Looking for fastest solution for Point in Polygon analysis of 200 million points
ST_DWithin was faster in my test than ST_Intersects. That is surprising, especially since the prepared geometry algorithm is supposed to kick in on cases like this. I think there is a chance that this will be quite a lot faster than I showed here.
I did some more tests and two things almost 10-doubled the speed. First, I tried on a newer computer, but still a quite ordinary laptop, maybe except from SATA3 ssd -disks.
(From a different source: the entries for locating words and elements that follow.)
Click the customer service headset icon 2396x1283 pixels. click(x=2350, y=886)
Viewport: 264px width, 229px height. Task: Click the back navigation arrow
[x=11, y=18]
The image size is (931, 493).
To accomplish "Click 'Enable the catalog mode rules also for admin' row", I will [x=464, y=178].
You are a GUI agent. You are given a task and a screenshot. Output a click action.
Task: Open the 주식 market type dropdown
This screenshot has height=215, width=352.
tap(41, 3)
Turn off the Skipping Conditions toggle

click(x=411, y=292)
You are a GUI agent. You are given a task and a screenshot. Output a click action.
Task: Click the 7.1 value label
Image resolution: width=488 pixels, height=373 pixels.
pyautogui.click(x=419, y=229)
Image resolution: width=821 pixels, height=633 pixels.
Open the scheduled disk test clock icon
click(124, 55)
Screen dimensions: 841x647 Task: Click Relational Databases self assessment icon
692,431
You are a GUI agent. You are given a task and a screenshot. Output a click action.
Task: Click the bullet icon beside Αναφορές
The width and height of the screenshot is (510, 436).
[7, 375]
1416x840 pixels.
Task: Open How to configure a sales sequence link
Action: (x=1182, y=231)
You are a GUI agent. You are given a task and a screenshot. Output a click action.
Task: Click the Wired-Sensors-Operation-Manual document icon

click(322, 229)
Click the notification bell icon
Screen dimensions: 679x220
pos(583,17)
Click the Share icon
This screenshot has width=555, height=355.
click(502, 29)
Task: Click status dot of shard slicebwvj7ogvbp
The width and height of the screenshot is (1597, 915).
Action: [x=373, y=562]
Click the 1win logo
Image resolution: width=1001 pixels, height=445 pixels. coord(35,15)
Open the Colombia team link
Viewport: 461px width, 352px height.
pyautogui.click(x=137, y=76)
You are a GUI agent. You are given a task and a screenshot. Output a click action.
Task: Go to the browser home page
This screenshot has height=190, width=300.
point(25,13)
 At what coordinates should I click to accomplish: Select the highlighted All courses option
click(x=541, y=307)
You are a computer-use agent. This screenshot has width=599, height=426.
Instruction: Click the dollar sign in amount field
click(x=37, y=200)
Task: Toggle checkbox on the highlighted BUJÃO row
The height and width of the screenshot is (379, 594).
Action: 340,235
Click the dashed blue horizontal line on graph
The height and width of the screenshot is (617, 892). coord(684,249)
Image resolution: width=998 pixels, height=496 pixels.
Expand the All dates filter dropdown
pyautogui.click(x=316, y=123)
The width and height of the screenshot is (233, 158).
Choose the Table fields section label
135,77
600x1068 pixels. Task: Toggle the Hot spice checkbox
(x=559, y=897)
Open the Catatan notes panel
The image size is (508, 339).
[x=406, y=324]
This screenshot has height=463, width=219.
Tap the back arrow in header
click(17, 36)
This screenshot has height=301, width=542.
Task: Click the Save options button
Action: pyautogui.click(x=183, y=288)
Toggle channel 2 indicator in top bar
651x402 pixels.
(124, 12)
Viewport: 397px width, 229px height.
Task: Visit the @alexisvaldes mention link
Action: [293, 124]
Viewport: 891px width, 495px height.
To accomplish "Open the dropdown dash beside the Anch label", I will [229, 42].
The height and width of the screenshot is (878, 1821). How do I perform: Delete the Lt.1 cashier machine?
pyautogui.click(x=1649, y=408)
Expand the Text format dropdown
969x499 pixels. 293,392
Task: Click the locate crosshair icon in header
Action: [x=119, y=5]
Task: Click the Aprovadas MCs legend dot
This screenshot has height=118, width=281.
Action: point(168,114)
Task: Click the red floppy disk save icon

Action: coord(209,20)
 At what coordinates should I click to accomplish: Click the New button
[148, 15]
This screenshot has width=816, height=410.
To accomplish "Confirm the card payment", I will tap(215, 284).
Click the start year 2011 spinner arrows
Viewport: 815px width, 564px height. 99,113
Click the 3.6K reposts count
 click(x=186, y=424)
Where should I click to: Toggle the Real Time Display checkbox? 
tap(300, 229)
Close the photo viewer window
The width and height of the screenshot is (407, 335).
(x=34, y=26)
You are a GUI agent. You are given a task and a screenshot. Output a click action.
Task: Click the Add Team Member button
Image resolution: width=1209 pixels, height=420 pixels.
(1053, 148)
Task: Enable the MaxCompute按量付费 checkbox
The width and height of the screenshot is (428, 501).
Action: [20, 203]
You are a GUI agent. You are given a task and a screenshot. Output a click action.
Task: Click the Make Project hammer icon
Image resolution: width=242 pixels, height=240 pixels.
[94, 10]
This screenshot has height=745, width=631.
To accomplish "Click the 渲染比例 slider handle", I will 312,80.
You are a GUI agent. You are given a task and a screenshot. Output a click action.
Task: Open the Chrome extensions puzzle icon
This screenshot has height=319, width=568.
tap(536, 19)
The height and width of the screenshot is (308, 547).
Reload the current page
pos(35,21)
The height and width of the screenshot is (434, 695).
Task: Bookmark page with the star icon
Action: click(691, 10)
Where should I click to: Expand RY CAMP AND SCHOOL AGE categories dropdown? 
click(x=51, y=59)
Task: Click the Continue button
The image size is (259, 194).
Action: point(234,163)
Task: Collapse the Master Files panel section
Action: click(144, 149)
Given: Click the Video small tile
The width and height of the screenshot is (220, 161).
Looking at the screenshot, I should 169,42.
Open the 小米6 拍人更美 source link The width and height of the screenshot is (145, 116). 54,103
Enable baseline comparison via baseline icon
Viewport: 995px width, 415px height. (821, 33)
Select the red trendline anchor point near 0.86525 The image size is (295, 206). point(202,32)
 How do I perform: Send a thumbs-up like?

Then the query below took 18 seconds instead of 62 seconds on the old laptop. Next I found that I was totally wrong before when I wrote that the index on the point-table wasn't necessary. With that index in place ST_Intersects behaved as expected and things became very fast. I increased the number of points in the point-table to 1 million points and the query:
CREATE TABLE points_ct AS
SELECT imported_ct.gid as ct_gid, t.gid as point_id
FROM imported_ct , t WHERE ST_Intersects(imported_ct.geom , t.geom);
runs in 72 seconds. Since there is 1249 polygons, 1249000000 tests is done in 72 seconds. That makes about 17000000 tests per second. Or testing almost 14000 points against all polygons per second.
From this test your 400000000 points to test should take about 8 hours without any trouble with distributing the load to several cores. PostGIS never stops to impress me :-)
First, to visualize the result you can add the point geometry to the resulting table, open it in QGIS for instance and style it with unique values on the imported_ct field.
Second, yes, you can get also the points falling outside any polygon by using a right (or left) join like this:
CREATE TABLE points_ct AS
SELECT imported_ct.gid as ct_gid, t.gid as point_id
FROM imported_ct right join t ON ST_Intersects(imported_ct.the_geom , t.geom);
I did some tests to verify if it seems possible PostGIS.
First something I don't understand. You have two points per row. Is always both points in the same polygon? Then it is enough to do the calculations on one of the points. If they can be in two different polygons you will need a way to connect one point row to two polygons.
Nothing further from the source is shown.